[Stored items]
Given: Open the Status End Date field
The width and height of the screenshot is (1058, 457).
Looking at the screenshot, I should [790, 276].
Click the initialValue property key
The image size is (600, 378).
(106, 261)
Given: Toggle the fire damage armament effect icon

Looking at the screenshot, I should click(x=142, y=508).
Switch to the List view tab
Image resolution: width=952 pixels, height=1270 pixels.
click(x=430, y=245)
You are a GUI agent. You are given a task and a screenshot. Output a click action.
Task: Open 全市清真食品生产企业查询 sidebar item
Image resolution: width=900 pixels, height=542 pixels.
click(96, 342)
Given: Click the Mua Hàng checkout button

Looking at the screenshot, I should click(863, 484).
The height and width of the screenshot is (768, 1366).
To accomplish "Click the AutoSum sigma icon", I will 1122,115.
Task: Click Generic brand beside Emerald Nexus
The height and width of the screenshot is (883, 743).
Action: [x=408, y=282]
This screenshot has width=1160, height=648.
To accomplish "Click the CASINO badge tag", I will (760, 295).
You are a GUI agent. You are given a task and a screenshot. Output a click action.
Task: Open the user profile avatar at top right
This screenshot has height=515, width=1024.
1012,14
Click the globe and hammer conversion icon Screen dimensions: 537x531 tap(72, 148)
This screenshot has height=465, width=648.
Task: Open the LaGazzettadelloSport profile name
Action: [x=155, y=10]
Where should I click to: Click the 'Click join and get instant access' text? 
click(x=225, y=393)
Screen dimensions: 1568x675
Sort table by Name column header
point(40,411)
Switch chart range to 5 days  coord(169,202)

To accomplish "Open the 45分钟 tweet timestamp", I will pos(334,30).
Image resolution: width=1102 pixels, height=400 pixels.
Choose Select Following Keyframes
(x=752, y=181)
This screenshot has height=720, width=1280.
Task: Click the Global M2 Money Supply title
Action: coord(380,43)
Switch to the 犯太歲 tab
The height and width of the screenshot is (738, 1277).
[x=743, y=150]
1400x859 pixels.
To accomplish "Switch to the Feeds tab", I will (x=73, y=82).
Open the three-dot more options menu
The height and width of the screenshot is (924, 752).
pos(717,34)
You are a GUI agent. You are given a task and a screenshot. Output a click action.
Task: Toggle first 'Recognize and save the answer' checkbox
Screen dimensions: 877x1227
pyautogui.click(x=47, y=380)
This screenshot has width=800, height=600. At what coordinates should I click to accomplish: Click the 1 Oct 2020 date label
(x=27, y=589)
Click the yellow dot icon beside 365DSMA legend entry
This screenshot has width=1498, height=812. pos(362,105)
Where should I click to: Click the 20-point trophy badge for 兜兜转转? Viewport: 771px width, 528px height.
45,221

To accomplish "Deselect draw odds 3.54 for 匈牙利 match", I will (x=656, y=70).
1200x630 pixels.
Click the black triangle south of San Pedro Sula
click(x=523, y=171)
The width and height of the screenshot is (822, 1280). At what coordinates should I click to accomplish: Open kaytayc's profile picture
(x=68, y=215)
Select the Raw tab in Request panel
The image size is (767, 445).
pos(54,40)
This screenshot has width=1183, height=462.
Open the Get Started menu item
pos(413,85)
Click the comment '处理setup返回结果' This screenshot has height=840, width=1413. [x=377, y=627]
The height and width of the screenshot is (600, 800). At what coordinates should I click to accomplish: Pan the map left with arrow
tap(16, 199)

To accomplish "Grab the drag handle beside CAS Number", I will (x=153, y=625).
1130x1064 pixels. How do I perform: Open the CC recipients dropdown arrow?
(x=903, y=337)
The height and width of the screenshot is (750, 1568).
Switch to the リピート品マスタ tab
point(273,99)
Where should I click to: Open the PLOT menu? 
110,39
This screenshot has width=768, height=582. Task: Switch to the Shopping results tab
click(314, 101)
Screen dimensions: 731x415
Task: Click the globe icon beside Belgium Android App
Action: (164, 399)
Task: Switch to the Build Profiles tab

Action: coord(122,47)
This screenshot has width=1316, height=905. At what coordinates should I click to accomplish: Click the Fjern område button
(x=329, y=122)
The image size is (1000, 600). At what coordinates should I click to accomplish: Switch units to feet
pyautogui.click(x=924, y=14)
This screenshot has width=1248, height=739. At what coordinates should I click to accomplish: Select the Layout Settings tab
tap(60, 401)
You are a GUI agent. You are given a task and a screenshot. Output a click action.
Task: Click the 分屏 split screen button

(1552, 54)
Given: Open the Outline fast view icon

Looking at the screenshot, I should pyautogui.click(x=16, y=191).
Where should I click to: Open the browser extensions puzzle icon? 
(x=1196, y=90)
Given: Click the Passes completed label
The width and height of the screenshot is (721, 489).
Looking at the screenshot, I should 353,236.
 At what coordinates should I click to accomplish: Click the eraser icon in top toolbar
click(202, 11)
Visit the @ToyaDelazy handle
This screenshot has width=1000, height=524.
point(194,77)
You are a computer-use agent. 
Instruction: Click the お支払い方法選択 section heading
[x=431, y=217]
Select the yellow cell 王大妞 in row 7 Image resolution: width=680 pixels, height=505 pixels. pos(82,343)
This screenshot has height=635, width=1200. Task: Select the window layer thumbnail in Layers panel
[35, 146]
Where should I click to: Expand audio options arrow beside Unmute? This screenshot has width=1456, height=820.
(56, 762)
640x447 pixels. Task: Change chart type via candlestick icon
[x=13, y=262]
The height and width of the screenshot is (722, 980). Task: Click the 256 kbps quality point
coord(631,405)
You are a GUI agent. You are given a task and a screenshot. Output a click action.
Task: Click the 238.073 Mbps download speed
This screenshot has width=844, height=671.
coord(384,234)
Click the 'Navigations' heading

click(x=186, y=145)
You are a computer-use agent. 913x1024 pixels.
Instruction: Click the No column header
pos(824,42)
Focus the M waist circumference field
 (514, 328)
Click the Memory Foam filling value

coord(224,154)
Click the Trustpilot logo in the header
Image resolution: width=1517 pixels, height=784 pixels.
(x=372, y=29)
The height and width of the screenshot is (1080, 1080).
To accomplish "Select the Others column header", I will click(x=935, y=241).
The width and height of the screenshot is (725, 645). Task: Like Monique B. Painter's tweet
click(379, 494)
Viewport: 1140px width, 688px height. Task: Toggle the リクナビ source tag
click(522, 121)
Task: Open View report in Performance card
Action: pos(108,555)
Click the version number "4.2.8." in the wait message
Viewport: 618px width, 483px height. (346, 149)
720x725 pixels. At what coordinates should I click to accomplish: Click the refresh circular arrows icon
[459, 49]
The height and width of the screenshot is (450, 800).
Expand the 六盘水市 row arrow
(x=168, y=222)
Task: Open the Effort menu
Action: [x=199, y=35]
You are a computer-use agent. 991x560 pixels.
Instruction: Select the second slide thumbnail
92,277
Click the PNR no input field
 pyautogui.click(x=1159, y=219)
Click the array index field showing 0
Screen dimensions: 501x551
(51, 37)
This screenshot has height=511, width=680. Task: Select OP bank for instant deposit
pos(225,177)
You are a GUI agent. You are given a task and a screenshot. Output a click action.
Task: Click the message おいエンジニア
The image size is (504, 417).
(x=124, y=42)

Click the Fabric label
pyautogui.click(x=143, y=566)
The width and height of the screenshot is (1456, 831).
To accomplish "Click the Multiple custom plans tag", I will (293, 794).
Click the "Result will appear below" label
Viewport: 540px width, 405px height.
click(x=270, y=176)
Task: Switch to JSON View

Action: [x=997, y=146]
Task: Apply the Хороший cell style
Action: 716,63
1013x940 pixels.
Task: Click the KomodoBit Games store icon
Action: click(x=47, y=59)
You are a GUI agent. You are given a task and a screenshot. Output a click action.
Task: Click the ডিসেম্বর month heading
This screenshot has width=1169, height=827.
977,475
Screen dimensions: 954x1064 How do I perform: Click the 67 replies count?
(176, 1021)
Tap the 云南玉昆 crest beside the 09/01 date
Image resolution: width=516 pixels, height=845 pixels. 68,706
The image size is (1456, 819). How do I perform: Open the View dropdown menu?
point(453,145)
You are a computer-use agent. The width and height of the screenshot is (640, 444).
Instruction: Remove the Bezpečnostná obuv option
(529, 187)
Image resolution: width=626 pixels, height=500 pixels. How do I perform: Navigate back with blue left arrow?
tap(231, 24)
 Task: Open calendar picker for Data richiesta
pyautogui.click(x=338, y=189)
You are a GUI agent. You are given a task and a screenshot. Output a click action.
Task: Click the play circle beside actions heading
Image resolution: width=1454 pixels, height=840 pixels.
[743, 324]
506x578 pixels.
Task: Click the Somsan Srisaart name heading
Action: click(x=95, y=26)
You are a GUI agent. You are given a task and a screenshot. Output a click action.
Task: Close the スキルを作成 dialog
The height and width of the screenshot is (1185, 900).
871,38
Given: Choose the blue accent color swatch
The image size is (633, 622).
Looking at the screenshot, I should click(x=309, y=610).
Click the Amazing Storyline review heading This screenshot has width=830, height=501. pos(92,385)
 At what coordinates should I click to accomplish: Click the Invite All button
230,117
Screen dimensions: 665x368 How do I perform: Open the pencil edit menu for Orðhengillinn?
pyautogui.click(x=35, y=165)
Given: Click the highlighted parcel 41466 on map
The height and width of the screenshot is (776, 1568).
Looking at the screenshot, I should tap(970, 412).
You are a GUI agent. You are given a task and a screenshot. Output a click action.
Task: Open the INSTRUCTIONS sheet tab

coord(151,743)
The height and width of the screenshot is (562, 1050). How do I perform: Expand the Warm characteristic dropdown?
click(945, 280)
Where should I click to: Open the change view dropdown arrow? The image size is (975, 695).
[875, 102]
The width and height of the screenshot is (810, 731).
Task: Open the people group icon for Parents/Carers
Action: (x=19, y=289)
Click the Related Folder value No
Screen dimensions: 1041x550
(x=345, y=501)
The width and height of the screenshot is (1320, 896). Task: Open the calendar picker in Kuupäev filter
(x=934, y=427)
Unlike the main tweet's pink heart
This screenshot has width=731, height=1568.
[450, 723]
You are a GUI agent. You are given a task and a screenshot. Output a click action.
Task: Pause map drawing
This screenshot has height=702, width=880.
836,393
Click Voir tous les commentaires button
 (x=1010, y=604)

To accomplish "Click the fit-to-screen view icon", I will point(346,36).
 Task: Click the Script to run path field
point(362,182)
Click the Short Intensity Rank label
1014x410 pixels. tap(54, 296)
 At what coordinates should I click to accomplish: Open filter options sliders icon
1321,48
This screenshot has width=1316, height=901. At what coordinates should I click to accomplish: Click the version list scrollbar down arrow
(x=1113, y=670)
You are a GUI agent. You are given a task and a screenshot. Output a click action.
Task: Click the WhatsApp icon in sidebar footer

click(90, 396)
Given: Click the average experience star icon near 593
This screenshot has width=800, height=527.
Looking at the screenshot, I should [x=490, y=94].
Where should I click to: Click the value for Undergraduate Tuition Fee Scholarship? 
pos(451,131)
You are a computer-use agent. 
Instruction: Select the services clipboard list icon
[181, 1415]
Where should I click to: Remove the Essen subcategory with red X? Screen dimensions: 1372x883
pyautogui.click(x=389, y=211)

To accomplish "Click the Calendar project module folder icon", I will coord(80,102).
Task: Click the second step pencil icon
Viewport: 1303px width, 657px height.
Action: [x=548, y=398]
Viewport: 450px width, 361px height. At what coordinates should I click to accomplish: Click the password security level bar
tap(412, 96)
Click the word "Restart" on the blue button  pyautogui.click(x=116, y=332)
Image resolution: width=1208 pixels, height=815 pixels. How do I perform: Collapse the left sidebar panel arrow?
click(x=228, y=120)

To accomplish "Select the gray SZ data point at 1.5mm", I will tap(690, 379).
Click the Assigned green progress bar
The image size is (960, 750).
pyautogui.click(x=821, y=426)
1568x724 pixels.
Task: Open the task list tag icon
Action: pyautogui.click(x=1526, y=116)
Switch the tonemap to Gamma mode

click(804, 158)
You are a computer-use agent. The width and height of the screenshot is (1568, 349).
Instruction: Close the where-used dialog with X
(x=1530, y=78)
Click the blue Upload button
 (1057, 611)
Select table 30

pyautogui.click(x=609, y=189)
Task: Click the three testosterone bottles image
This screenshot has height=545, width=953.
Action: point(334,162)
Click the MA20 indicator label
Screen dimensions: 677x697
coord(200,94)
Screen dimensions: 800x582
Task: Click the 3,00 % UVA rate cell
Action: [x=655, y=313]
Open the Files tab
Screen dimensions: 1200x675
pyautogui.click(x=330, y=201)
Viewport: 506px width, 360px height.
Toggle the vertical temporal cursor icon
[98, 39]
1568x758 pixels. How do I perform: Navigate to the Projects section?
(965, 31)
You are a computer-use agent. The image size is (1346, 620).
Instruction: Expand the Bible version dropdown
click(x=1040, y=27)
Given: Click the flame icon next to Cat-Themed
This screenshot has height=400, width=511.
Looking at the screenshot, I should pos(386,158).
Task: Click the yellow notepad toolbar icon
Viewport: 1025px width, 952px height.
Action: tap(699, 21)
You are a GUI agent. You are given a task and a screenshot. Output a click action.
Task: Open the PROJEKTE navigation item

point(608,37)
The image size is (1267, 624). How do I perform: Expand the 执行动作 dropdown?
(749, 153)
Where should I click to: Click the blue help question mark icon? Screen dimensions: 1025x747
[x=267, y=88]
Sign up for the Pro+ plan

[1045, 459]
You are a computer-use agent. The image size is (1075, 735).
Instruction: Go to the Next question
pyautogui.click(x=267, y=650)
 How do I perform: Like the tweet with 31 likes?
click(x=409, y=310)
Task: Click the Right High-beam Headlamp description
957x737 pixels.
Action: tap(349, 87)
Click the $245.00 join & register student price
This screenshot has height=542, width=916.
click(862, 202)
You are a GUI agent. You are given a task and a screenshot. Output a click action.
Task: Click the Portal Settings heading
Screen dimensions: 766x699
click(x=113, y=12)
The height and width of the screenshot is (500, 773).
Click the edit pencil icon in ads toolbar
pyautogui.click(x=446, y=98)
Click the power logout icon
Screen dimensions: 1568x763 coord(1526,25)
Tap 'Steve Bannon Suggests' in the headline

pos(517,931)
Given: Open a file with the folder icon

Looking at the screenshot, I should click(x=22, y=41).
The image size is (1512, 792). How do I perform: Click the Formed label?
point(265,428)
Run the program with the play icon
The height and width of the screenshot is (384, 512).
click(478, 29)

§ Work task: Filter the records above down to the lines containing "play".

§ Written response:
Task: Click the play circle beside actions heading
Run the program with the play icon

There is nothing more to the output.